## TEKST

.....

Steep - recenzja gry
Przyjęło się mówić, iż Ubisoft do perfekcji opanował kopiowanie formuły Assassin's Creed II, rok w rok wypuszczając kilka gier z otwartym światem, często pod innymi tytułami i reprezentującymi różne gatunki, jednakże pozostającymi zawsze "Ubigame". Jest w tym sporo prawdy, nie znaczy to jednak, że wydawca nie potrafi zaskakiwać. Najlepszym tego przykładem jest recenzowane Steep.
Tytuły traktujące o sportach ekstremalnych w ostatnich latach nie tyle zeszły do podziemia, lecz niemal zupełnie zniknęły z konsolowej sceny. Chcąc zapełnić tę niszę, wydawca dał zielone światło studiu Ubisoft Annecy, które dotychczas pracowało przede wszystkim nad trybami sieciowymi w grach z serii Assassin's Creed oraz Splinter Cell. Francuzi do powierzonego im zadania podeszli z pasją, tworząc coś, czego raczej nie nazwałbym kolejną "Ubigame". Zimowy sandboks, z ogromnym naciskiem na multiplayer, dedykowany przede wszystkim fanom zręcznościówek i sportów ekstremalnych, to - przyznajcie sami - oryginalne połączenie. Efekt końcowy dostarczył sporo frajdy nawet mnie, na co dzień fanowi gier przygodowych i platformówek.

.....

## WYCIĄG DANYCH
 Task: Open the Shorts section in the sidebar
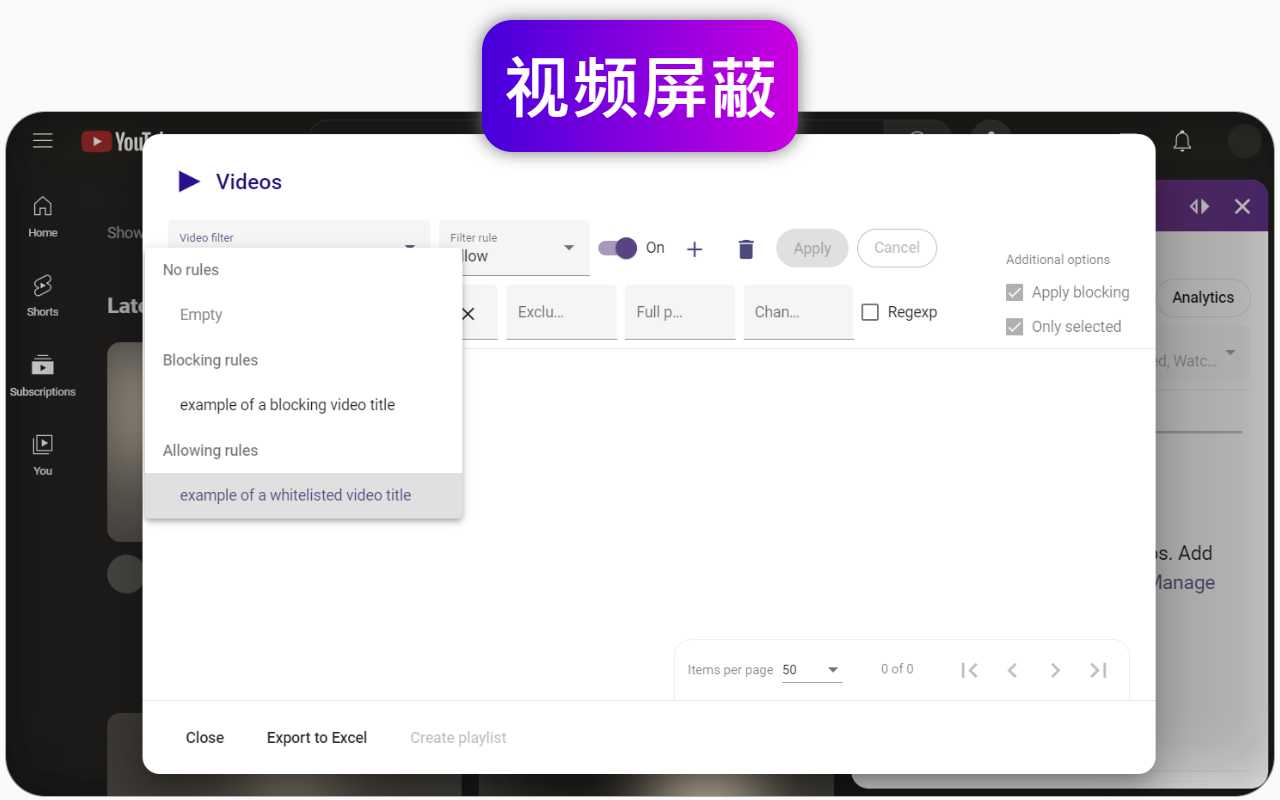(x=42, y=294)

.....

## CELE
a: Streść w punktach akapit recenzji zaczynający się od słów „Tytuły traktujące o sportach ekstremalnych”. Zachowaj jego najważniejsze fakty.
b: Wypisz z recenzji bez żadnych zmian wszystko od „Steep - recenzja” w dół aż po „jest recenzowane Steep.”.
c: Przetłumacz na angielski to zdanie z recenzji: „Jest w tym sporo prawdy, nie znaczy to jednak, że wydawca nie potrafi zaskakiwać.”
Opieraj się wyłącznie na recenzji.

## WYNIKI ZADAŃ
a:
- Gry o sportach ekstremalnych w ostatnich latach niemal zupełnie zniknęły z konsol.
- Aby zapełnić tę niszę, Ubisoft dał zielone światło studiu Ubisoft Annecy. Studio pracowało dotąd głównie nad trybami sieciowymi w seriach Assassin's Creed i Splinter Cell.
- Francuzi podeszli do zadania z pasją i stworzyli coś, czego autor raczej nie nazwałby kolejną „Ubigame”.
- Efektem jest zimowy sandboks z ogromnym naciskiem na multiplayer, skierowany przede wszystkim do fanów zręcznościówek i sportów ekstremalnych.
- Gra sprawiła sporo frajdy nawet autorowi, który na co dzień jest fanem gier przygodowych i platformówek.

b:
Steep - recenzja gry
Przyjęło się mówić, iż Ubisoft do perfekcji opanował kopiowanie formuły Assassin's Creed II, rok w rok wypuszczając kilka gier z otwartym światem, często pod innymi tytułami i reprezentującymi różne gatunki, jednakże pozostającymi zawsze "Ubigame". Jest w tym sporo prawdy, nie znaczy to jednak, że wydawca nie potrafi zaskakiwać. Najlepszym tego przykładem jest recenzowane Steep.

c: There is a lot of truth in this, but it does not mean that the publisher cannot surprise.